_What you are asked to do_: Every line from the one with "The height and" to the final line of the records should be printed exactly as it is, with pictures left out.

##### Record set #####

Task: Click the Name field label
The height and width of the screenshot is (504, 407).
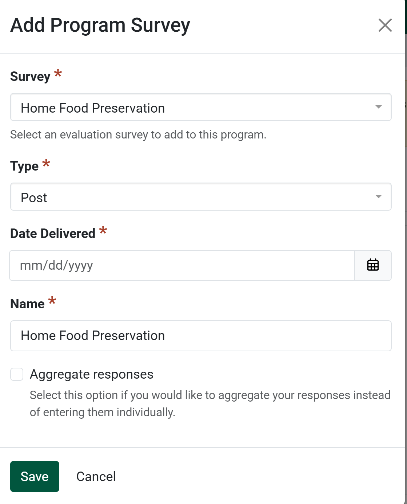Action: tap(27, 304)
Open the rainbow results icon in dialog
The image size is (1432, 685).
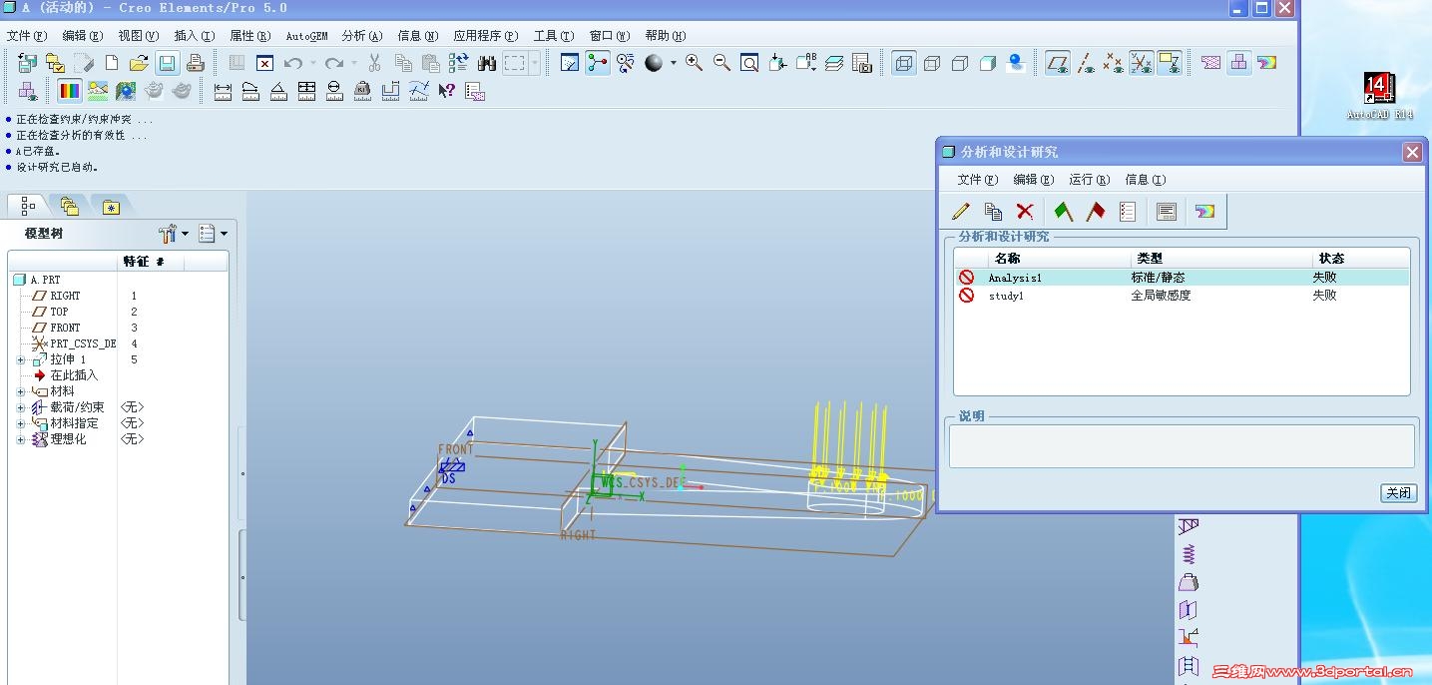tap(1204, 212)
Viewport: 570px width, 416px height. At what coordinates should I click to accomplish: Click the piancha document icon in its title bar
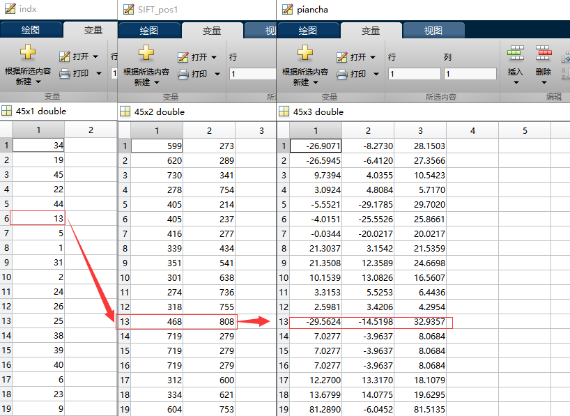(286, 9)
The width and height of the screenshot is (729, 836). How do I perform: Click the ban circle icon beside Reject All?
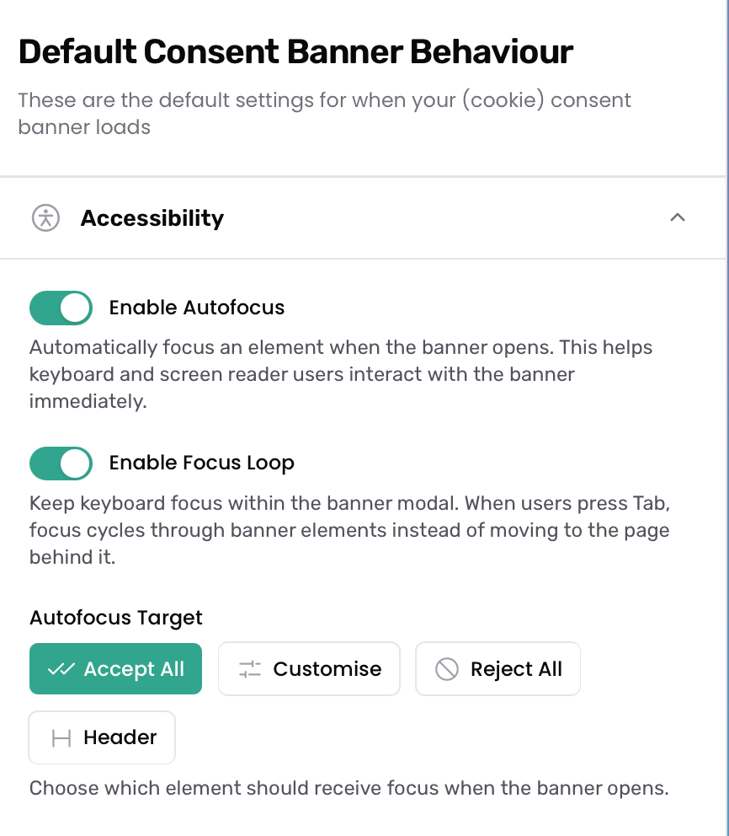pyautogui.click(x=447, y=669)
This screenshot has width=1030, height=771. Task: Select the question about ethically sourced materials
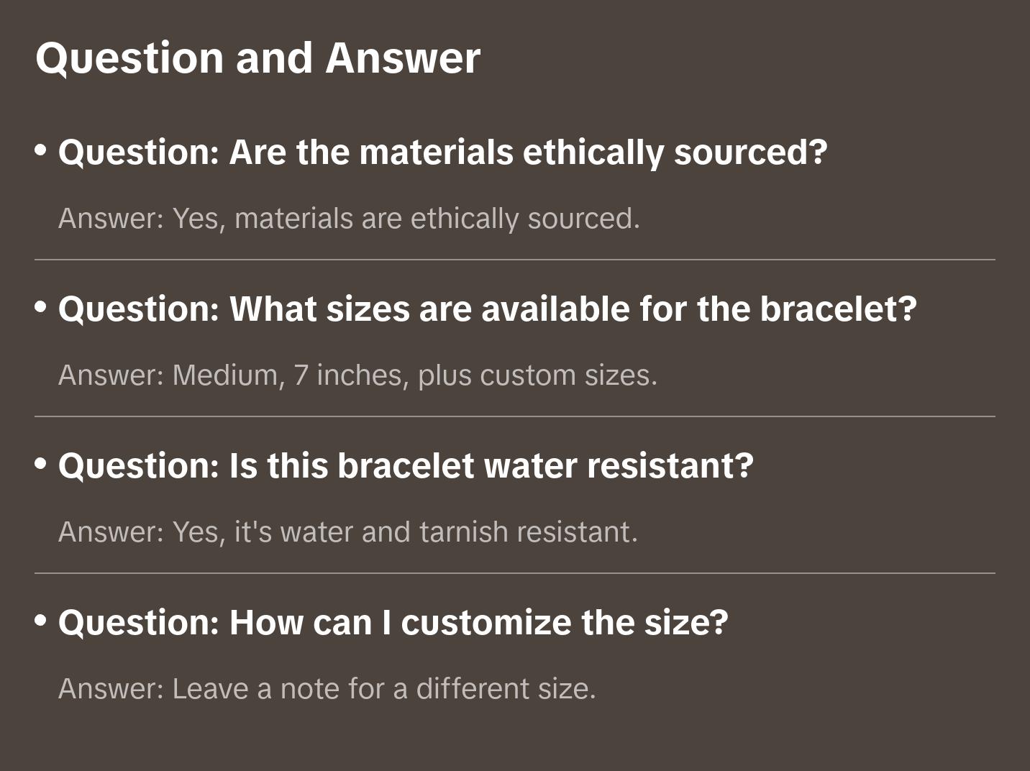tap(442, 152)
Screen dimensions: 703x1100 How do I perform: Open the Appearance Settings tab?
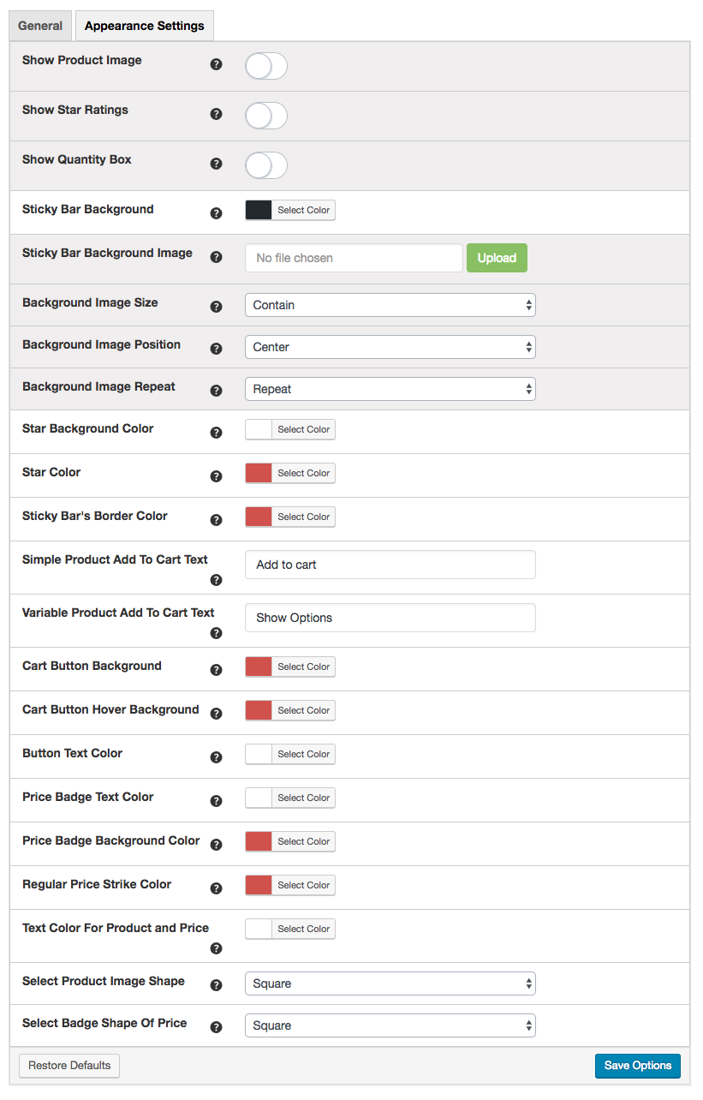145,26
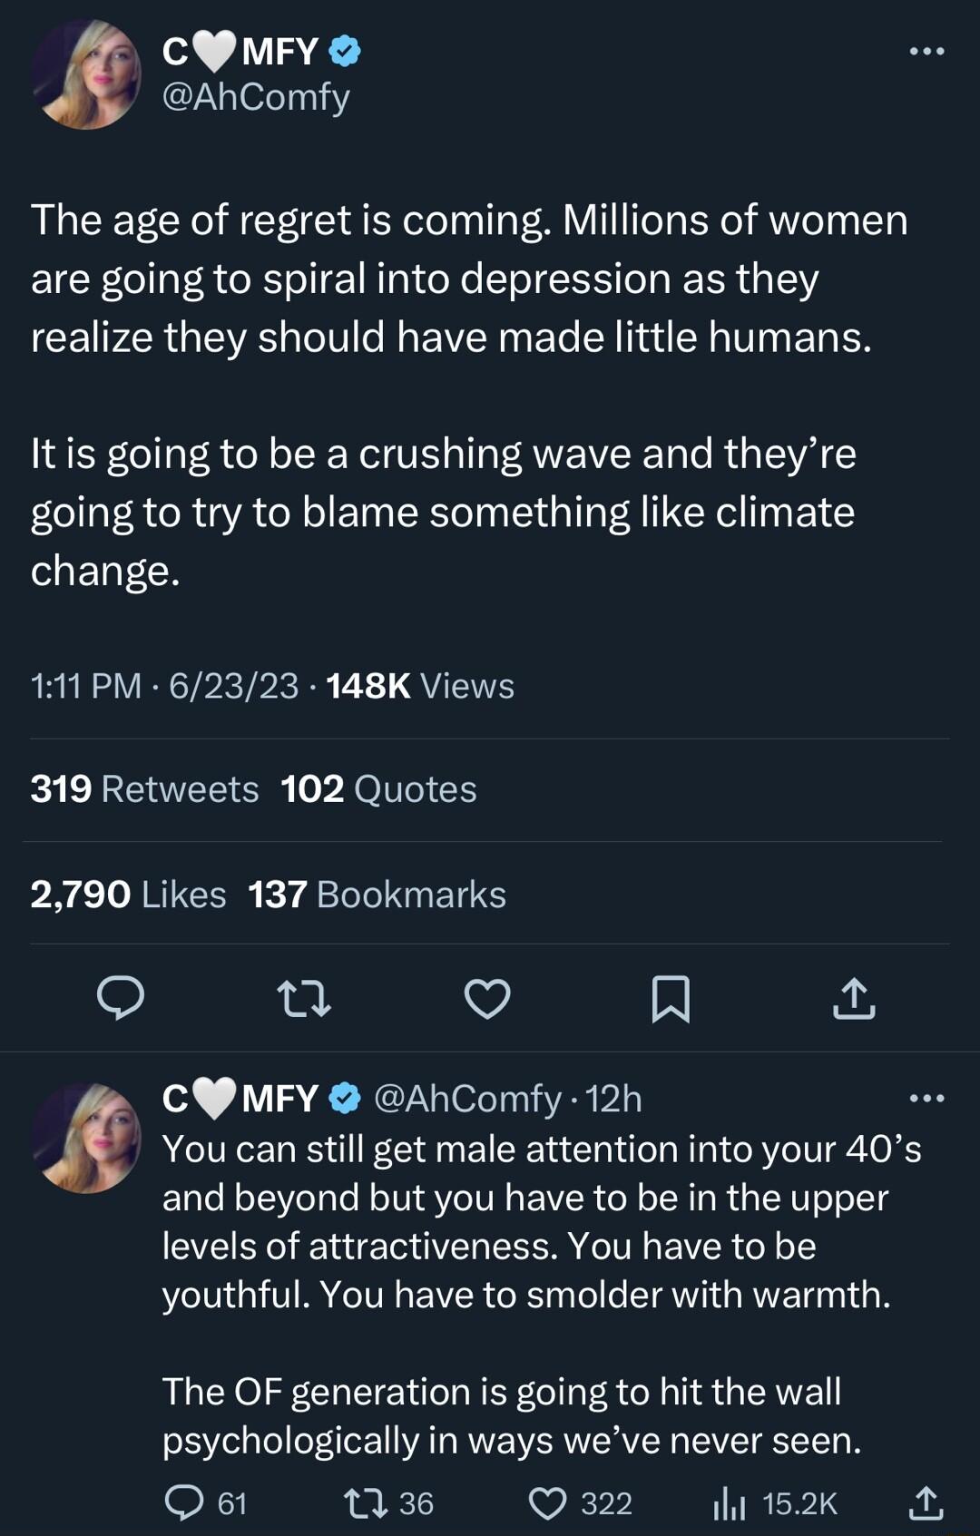Open the @AhComfy profile handle
980x1536 pixels.
point(255,100)
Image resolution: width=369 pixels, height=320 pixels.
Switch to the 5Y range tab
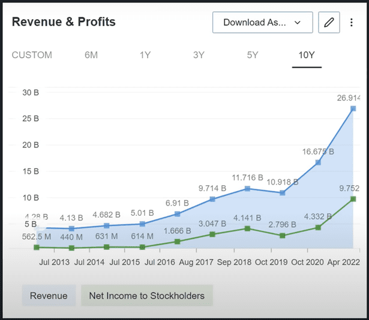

#####

_Response area_:
The height and width of the screenshot is (504, 407).
Action: tap(27, 304)
Open the rainbow results icon in dialog
The image size is (1432, 685).
tap(1204, 212)
Viewport: 570px width, 416px height. At what coordinates should I click to accomplish: Click the piancha document icon in its title bar
(286, 9)
The width and height of the screenshot is (729, 836). How do I perform: Click the ban circle icon beside Reject All?
pyautogui.click(x=447, y=669)
This screenshot has width=1030, height=771. Task: Select the question about ethically sourced materials
tap(442, 152)
Screen dimensions: 703x1100 How do I perform: Open the Appearance Settings tab?
145,26
Open the @AhComfy profile handle
980x1536 pixels.
point(255,100)
Image resolution: width=369 pixels, height=320 pixels.
Switch to the 5Y range tab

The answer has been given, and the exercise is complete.